What the task asks:
A single number is the answer: the count of lines in the listing below that contain "dropdown".

The data:
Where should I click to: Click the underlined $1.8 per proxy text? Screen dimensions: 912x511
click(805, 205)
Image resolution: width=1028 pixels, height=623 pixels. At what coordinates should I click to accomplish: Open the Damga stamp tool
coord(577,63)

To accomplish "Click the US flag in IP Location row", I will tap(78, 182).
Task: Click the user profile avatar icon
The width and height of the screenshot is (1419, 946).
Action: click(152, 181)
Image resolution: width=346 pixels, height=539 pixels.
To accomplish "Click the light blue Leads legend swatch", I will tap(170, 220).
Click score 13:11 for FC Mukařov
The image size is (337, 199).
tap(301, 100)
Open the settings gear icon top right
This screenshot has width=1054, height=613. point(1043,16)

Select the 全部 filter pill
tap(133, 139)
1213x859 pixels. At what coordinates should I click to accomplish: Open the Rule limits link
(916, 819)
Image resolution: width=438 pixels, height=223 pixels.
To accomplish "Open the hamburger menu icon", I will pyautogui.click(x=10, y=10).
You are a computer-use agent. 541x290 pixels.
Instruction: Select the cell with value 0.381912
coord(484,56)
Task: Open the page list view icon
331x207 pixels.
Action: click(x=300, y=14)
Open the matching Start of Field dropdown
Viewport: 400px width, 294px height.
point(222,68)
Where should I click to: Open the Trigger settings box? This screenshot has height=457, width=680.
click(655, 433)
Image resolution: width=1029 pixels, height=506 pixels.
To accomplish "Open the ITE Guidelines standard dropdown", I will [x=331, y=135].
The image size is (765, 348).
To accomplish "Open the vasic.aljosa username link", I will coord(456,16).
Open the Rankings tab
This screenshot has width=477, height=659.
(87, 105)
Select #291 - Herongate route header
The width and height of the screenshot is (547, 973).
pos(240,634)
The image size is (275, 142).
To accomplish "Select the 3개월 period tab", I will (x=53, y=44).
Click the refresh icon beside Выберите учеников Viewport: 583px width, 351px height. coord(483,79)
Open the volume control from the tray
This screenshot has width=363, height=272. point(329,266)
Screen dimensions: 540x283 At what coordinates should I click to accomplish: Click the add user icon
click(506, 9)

Problem solution:
2